**Aim of the exercise**
All lines after the one containing "How do I perform: Open chart" are needed, along with that line itself. Please repeat them exactly through the end of the entries.

**Data to use**
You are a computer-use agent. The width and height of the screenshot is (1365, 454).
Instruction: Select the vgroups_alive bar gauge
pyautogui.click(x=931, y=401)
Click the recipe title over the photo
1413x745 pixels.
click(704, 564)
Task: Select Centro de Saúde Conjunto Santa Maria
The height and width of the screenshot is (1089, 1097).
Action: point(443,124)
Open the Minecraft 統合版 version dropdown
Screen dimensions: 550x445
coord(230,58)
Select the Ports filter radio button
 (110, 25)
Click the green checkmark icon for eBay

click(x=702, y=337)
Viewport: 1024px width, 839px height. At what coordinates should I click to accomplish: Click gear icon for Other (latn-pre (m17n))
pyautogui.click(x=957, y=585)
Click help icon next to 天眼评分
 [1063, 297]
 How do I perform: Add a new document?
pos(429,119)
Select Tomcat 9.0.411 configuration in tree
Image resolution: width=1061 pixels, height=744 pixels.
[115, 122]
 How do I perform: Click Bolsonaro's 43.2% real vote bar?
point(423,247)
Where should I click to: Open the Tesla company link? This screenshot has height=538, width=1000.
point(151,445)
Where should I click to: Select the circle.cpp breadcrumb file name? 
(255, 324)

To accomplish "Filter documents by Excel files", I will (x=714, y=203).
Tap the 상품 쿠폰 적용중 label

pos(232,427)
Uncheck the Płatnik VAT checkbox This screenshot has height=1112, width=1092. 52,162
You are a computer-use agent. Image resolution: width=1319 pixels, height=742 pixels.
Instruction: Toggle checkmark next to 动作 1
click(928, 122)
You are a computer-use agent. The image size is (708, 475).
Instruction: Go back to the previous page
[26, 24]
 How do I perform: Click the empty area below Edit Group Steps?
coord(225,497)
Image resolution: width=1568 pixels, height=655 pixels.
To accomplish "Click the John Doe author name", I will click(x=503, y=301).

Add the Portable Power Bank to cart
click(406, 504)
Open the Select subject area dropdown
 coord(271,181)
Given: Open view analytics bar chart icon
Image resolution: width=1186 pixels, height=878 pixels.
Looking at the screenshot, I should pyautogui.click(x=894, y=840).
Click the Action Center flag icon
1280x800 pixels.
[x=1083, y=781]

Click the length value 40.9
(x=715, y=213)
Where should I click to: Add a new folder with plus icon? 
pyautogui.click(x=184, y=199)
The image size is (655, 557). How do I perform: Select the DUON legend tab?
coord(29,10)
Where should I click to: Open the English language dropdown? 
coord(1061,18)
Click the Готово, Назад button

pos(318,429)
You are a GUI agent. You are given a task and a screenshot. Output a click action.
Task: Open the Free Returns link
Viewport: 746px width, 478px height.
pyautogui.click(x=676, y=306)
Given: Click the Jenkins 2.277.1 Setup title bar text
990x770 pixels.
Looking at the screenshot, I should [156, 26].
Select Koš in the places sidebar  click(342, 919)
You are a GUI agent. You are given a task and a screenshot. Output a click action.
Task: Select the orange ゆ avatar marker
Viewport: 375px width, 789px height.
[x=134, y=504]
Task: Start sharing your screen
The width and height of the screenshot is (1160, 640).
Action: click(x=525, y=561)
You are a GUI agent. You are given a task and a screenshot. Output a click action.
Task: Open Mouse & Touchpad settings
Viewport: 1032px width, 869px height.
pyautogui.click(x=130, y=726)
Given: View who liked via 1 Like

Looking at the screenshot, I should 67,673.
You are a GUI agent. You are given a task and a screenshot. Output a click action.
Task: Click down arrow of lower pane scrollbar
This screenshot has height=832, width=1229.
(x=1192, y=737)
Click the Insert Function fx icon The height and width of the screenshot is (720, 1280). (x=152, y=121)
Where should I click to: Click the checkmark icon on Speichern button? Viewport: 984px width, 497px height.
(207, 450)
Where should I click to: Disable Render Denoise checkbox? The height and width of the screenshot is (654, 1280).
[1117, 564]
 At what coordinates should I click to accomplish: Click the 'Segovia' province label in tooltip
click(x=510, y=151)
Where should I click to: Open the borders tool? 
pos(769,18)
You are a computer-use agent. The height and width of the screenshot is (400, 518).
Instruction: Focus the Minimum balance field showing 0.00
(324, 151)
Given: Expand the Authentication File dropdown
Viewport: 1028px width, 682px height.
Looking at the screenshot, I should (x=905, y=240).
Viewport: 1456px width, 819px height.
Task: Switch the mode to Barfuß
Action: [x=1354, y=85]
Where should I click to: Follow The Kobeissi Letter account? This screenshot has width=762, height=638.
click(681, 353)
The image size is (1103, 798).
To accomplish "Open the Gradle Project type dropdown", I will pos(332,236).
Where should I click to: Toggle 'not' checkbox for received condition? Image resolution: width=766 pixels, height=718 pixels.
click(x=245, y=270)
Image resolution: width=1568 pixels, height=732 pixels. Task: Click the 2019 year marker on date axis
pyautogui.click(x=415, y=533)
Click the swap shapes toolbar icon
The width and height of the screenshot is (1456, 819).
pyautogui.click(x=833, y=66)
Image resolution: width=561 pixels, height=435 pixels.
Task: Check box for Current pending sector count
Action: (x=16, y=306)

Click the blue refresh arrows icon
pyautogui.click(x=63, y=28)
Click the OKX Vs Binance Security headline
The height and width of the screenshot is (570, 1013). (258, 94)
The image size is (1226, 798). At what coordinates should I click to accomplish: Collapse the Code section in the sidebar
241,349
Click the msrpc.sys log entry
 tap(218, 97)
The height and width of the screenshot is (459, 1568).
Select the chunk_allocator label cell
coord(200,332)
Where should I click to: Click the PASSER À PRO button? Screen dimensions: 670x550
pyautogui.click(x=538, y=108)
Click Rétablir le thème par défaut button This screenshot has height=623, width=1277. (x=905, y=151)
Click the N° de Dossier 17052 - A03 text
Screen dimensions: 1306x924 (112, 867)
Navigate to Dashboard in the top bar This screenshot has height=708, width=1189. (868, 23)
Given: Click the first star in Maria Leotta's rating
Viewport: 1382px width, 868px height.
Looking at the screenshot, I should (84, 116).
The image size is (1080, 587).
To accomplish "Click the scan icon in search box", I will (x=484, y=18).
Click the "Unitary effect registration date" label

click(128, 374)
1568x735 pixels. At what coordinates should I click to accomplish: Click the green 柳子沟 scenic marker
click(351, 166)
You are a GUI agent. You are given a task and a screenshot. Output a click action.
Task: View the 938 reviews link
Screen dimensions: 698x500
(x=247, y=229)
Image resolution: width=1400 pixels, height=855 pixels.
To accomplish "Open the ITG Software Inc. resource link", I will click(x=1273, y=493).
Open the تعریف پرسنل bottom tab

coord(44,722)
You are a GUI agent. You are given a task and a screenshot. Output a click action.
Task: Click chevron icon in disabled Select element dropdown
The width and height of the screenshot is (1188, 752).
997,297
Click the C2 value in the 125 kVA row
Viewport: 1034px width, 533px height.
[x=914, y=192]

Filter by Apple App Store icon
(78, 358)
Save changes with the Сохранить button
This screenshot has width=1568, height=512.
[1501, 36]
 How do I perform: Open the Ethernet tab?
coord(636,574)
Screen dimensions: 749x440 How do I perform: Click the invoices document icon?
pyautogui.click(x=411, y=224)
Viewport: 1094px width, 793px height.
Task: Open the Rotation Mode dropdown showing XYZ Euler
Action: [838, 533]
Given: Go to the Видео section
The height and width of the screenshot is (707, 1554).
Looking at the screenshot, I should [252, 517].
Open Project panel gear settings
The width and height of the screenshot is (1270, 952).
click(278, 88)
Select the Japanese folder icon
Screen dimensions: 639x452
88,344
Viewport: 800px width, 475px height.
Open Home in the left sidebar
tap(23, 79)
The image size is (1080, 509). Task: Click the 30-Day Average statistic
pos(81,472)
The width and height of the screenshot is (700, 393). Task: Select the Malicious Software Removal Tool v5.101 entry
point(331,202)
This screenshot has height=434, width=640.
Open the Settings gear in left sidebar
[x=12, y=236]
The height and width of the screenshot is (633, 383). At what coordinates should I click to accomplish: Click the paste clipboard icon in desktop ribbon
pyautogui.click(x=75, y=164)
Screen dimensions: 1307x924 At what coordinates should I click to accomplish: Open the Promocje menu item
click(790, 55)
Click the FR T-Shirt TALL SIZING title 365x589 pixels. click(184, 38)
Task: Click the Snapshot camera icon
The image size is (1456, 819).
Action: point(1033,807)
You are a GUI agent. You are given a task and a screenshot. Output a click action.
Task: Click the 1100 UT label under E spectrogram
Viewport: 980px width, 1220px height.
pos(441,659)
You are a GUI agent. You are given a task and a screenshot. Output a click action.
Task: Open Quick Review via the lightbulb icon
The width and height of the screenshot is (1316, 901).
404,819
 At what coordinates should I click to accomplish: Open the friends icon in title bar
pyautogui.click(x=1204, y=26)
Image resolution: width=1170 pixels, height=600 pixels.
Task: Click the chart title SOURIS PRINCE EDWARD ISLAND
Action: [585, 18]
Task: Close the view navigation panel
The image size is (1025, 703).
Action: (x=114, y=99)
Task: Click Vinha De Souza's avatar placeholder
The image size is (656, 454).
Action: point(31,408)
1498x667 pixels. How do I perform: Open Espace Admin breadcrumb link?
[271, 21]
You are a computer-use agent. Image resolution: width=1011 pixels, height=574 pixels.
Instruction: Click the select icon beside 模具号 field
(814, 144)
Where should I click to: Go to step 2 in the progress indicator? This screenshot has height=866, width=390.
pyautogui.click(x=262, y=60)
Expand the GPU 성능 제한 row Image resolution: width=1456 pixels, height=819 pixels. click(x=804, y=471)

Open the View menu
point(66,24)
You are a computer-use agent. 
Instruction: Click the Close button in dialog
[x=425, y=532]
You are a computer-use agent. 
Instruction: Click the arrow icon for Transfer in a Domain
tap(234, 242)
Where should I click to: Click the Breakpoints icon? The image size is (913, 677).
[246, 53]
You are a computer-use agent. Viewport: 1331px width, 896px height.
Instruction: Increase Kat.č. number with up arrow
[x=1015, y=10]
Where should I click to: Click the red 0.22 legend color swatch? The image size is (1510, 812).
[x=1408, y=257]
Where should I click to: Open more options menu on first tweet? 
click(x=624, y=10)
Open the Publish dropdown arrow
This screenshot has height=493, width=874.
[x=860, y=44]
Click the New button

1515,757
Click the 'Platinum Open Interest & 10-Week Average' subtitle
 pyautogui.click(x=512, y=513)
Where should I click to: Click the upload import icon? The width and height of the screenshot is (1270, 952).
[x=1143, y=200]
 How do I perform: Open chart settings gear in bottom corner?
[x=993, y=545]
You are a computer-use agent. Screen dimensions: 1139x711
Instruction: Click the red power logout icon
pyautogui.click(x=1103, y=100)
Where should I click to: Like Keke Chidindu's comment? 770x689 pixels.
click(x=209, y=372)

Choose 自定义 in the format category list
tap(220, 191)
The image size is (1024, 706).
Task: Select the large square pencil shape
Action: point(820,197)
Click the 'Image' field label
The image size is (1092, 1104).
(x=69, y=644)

**Your response**
 How do I perform: Open chart settings gear in bottom corner?
[x=993, y=545]
You are a computer-use agent. Screen dimensions: 1139x711
Instruction: Click the red power logout icon
pyautogui.click(x=1103, y=100)
Where should I click to: Like Keke Chidindu's comment? 770x689 pixels.
click(x=209, y=372)

Choose 自定义 in the format category list
tap(220, 191)
The image size is (1024, 706).
Task: Select the large square pencil shape
Action: point(820,197)
Click the 'Image' field label
The image size is (1092, 1104).
(x=69, y=644)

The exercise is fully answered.